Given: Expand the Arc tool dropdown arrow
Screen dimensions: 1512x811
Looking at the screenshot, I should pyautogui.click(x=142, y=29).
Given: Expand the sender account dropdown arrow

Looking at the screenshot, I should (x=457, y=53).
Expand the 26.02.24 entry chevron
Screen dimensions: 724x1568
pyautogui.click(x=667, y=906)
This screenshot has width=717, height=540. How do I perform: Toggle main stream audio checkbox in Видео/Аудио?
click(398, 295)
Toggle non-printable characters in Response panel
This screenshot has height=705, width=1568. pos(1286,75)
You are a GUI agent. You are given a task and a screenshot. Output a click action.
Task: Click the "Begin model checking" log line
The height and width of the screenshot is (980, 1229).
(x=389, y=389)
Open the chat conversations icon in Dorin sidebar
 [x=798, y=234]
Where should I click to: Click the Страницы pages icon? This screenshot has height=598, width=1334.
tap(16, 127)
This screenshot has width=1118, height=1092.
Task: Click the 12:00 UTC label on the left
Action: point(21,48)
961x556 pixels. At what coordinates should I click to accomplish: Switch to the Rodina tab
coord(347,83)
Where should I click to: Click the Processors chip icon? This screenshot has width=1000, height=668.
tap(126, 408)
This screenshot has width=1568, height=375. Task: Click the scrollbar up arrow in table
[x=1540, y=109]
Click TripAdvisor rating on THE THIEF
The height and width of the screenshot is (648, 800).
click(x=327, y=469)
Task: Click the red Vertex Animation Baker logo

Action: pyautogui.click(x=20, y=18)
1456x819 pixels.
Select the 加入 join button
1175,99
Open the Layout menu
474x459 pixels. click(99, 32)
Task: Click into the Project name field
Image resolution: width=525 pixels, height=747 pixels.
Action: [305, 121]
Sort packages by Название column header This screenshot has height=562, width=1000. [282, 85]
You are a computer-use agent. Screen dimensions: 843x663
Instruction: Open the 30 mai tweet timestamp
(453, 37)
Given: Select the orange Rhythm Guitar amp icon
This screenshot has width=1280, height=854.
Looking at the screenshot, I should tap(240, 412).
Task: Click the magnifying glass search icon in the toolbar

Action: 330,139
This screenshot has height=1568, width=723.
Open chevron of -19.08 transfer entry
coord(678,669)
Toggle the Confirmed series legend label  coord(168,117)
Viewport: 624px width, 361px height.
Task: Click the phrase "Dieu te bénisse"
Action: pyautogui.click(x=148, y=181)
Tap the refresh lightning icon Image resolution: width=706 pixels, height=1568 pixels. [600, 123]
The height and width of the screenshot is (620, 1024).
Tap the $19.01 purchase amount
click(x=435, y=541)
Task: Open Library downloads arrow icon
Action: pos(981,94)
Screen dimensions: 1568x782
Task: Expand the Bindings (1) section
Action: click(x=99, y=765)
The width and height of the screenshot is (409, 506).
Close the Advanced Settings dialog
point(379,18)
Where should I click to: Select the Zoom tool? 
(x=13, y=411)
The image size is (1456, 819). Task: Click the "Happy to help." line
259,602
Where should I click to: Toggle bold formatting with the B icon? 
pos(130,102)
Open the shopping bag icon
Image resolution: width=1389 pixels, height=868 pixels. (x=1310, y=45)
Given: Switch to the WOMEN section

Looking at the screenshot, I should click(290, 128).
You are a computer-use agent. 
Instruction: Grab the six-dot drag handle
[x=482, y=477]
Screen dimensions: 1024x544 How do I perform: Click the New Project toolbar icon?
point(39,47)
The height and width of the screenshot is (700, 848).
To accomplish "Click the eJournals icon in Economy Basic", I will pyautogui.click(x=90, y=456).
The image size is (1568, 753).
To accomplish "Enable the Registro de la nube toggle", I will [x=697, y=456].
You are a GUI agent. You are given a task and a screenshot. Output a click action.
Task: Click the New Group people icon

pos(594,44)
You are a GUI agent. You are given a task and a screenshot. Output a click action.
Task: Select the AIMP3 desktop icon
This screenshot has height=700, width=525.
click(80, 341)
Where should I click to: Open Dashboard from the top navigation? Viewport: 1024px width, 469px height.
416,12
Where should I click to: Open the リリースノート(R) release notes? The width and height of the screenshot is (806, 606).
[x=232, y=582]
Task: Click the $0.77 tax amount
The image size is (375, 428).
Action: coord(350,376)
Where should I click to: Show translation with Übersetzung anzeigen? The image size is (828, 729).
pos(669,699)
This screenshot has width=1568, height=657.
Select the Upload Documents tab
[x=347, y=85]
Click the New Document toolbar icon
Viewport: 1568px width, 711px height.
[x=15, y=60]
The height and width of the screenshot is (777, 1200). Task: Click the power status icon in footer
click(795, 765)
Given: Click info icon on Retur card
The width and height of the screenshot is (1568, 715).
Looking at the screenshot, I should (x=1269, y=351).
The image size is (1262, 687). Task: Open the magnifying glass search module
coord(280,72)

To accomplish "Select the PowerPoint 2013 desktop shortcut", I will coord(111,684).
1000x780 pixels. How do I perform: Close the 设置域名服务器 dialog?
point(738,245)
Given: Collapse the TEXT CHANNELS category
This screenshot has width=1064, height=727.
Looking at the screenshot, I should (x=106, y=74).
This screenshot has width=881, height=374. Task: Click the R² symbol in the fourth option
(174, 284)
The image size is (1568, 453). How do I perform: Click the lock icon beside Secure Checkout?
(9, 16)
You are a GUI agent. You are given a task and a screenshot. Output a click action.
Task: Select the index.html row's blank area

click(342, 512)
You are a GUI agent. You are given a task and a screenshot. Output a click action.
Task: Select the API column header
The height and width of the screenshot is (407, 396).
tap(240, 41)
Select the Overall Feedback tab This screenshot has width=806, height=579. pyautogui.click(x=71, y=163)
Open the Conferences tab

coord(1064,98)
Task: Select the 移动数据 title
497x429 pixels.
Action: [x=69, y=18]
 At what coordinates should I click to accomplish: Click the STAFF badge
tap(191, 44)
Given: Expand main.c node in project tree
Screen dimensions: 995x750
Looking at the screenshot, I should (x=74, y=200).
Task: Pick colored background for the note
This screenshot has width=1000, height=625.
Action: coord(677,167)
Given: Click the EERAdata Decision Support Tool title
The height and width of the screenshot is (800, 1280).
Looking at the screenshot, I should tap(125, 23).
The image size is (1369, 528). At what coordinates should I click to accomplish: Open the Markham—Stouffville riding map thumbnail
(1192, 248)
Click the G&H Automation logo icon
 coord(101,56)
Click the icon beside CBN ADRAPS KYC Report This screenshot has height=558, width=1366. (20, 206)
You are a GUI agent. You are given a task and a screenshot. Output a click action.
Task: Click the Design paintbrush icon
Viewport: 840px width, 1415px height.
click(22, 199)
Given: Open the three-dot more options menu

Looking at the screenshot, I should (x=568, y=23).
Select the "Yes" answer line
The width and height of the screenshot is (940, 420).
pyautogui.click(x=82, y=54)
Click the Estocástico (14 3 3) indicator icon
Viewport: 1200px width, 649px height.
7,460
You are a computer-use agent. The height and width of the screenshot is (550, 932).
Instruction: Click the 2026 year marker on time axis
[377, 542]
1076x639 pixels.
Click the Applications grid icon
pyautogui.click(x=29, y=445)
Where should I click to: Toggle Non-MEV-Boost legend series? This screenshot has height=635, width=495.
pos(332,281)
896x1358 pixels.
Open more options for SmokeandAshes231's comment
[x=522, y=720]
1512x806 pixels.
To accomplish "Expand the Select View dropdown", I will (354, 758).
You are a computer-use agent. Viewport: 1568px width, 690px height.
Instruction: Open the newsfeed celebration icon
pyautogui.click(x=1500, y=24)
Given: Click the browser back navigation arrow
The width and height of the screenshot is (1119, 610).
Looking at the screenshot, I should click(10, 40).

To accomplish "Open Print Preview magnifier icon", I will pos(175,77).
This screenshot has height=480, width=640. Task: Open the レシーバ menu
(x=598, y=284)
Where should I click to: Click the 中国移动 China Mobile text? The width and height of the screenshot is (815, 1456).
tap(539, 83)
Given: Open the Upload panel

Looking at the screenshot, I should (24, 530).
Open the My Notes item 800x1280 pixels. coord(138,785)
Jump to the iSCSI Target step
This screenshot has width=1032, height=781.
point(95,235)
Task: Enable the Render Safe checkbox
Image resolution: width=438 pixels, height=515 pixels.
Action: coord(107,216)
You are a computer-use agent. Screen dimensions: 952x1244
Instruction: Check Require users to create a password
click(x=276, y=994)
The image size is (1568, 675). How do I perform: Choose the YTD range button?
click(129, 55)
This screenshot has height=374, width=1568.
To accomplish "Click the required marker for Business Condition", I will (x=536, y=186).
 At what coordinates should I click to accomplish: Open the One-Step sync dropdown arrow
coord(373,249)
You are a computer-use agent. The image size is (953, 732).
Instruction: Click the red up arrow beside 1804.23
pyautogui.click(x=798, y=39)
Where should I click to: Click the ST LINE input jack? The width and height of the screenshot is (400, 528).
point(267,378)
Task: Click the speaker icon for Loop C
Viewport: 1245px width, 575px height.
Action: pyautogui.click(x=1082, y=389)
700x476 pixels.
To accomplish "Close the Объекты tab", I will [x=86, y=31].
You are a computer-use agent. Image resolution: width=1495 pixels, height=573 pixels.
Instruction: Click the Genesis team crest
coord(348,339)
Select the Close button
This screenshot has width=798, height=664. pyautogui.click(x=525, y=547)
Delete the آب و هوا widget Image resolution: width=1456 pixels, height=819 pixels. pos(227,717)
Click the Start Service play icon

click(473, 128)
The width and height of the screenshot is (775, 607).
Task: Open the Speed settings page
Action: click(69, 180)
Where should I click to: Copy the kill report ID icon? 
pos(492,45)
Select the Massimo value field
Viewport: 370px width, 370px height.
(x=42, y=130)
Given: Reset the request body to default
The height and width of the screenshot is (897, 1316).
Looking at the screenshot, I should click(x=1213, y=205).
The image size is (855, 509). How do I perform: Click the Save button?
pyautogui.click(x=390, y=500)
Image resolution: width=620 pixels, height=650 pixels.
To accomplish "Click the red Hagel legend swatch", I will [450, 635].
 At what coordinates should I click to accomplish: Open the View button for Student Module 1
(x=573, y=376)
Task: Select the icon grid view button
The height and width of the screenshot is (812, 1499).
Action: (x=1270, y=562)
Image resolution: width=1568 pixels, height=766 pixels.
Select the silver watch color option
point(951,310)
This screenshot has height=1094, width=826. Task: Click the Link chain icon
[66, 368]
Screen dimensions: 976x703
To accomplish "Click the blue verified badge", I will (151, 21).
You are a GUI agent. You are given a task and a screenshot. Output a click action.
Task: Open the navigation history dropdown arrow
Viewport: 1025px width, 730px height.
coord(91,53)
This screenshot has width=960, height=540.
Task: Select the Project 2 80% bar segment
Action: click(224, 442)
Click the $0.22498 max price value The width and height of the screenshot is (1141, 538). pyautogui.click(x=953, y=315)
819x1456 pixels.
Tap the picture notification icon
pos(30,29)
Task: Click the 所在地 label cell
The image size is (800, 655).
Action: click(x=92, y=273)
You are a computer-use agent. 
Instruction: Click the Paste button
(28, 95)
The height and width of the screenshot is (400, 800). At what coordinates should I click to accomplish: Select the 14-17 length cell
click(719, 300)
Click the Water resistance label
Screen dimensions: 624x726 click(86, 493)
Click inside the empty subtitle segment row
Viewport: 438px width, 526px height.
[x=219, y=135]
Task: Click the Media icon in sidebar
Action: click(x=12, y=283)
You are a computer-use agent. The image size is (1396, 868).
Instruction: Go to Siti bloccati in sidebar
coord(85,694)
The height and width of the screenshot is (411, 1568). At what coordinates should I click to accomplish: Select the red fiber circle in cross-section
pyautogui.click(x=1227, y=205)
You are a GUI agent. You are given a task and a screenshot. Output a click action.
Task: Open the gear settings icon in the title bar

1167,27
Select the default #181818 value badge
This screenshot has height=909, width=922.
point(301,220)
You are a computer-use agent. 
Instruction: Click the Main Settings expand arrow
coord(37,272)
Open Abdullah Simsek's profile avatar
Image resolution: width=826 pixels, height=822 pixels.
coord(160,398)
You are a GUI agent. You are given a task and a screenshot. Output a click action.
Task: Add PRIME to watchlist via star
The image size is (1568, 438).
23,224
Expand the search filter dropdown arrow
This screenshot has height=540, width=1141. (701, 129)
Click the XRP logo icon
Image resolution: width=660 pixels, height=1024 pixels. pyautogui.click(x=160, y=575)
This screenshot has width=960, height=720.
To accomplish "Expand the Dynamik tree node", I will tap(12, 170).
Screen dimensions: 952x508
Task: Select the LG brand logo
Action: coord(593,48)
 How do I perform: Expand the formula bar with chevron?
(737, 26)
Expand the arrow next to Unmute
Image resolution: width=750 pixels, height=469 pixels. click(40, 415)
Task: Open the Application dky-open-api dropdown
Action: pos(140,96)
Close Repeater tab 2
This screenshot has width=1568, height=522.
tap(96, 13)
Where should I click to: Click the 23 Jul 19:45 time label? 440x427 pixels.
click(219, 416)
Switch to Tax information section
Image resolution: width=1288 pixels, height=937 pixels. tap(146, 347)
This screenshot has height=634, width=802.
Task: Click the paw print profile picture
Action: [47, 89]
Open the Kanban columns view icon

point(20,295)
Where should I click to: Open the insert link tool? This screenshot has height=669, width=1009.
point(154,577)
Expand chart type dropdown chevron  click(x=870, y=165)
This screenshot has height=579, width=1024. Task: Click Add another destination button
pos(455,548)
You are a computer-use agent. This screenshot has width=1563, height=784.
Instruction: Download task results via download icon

--*--

**BRIEF:**
Where a line in the material above holds "desktop", copy that line.

**ANSWER FOR THE TASK:**
Task: Select the AIMP3 desktop icon
To accomplish "Select the PowerPoint 2013 desktop shortcut", I will coord(111,684).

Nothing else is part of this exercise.